In the Victorian and Edwardian eras, there were many different ways—both good and bad—in which a woman could earn herself the enigmatic label of “adventuress.” During her relatively brief life, Cora Howarth Murphy Stewart, who eventually became, spiritually if not legally, “Mrs. Stephen Crane,” ran through all those ways, and probably invented a few new ones along the way.

Cora Howarth, daughter of a modestly well-to-do owner of a Boston art gallery, was born in 1868. (Some sources say 1865.) She was given the quintessential Victorian genteel, restrained upbringing, and spent the rest of her life trying to live it down. Tiring of being guarded by chaperones, at a young age Howarth married a usefully nondescript fellow named Thomas Vinton Murray simply so she would be free to do as she liked. As it turned out, one of the first things she liked was a young army captain, Donald William Stewart. No sooner had she become “Mrs. Murray,” than she was running off to England with Stewart. They married after Murray displayed his useful nondescriptness by quietly giving her a divorce.

Cora enjoyed English social life so much that when Stewart was sent to India, she decided she greatly preferred it to her new second husband. She remained behind, earning Stewart’s everlasting enmity by committing adulteries as numerous as they were well-known.

It is not clear how she came to go from London party girl to Florida madam. One story claims that she happened to sail into American waters on the private yacht owned by one of her current lovers. They quarreled during the voyage, and she angrily leaped overboard and swam ashore, ending up on the beaches of Jacksonville.

However this change in scenery came to be, she decided to start a new life in what was then a booming, lively resort town. Renaming herself “Cora Taylor,” she opened what was tactfully termed a “nightclub.” In reality, it was an upscale brothel. (“Class-A,” according to the helpful guides available to male tourists.)

It was in Jacksonville that, in 1896, she first met Stephen Crane, who had already achieved fame with “The Red Badge of Courage.” He came there as one of the journalists covering the burgeoning war fever against the Spanish presence in Cuba, but he soon found the lively brothel-keeper at least as fascinating. Crane and Cora were similar wild, restless spirits, and they felt an immediate mutual sympathy. When he wound up in a shipwreck (the inspiration for his story “The Open Boat,”) and she nursed him back to health, this sympathy turned to love.
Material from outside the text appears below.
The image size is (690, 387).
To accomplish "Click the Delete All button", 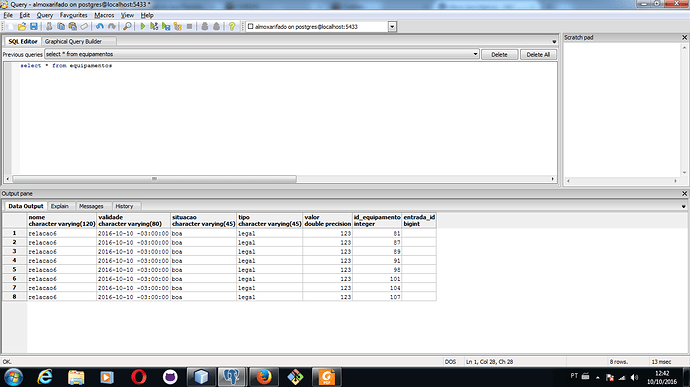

When Crane left to cover the war in the Balkans, Cora accompanied him. She filed dispatches for the Hearst papers under the name “Imogene Carter,” becoming the world’s first female war correspondent. By this time, she was certain she had at last found the man with whom she wanted to spend the rest of her life. However, Stewart spitefully refused her a divorce. Her response was to simply shrug off the formalities. For the rest of her life, she called herself “Mrs. Cora Crane.”

The Cranes eventually settled in Brede Place, a rambling, rundown, allegedly haunted 14th century mansion in Sussex, England. They lived as precursors to Scott and Zelda, leading a stereotypically bohemian life of drink, nonstop house parties—they both craved living in crowd scenes--and chronic personal disarray. The couple became deeply in debt—they were just the generous, careless types who make perfect targets for spongers. Their personal relationship was equally turbulent—at one point, Stephen even walked out on his chagrined “wife.”

Brede Place, via Wikipedia


The party ended when Crane left to cover the Spanish-American war. Already suffering from tuberculosis, the combination of the Cuban climate and the physical strains of being in the midst of war destroyed his health. To add to the couple’s troubles, they were broke—both of them were incapable of handling practical affairs—ostracized from society, and at a loss as to what on earth to do.

The sad climax to their story came during one of their typically crowded house parties, when, on December 29, 1899, Crane began hemorrhaging and collapsed. Cora somehow managed to raise enough funds to bring him to a sanatorium in Bavaria, but soon after their arrival, in June of 1900, Crane died. He was only twenty-eight.

Crane’s death robbed Cora of the closest thing to stability she ever had, and the loss sent her on a downward spiral. She suffered a nervous breakdown after Stephen’s death, but she pulled herself together enough to return to Jacksonville. She managed to borrow enough money to open “The Court,” one of the city’s most elegant brothels. It proved so successful that she became part owner of other bordellos, as well.

Cora saw her little prostitution empire as a form of social work, giving men a needed break from the humdrum. She once wrote, “I wonder if husbands are so often unfaithful because their wives are good? I think so. They cannot stand the dreary monotonies and certainties.”

It could have been interesting to hear what the wives would have made of this doctrine.

Captain Stewart died in Africa, finally leaving her free to remarry. She used her new-found freedom in the most disastrous way possible. In 1905, after a very short acquaintance, she impulsively married one of her establishment’s clients, a good-looking, lively young wastrel named Hammond McNeil. He soon showed himself to be an unstable, hotheaded alcoholic. Even worse was to come. One day in 1907, she went out on a picnic with a man named Harry Parker. McNeil followed them and shot Parker dead.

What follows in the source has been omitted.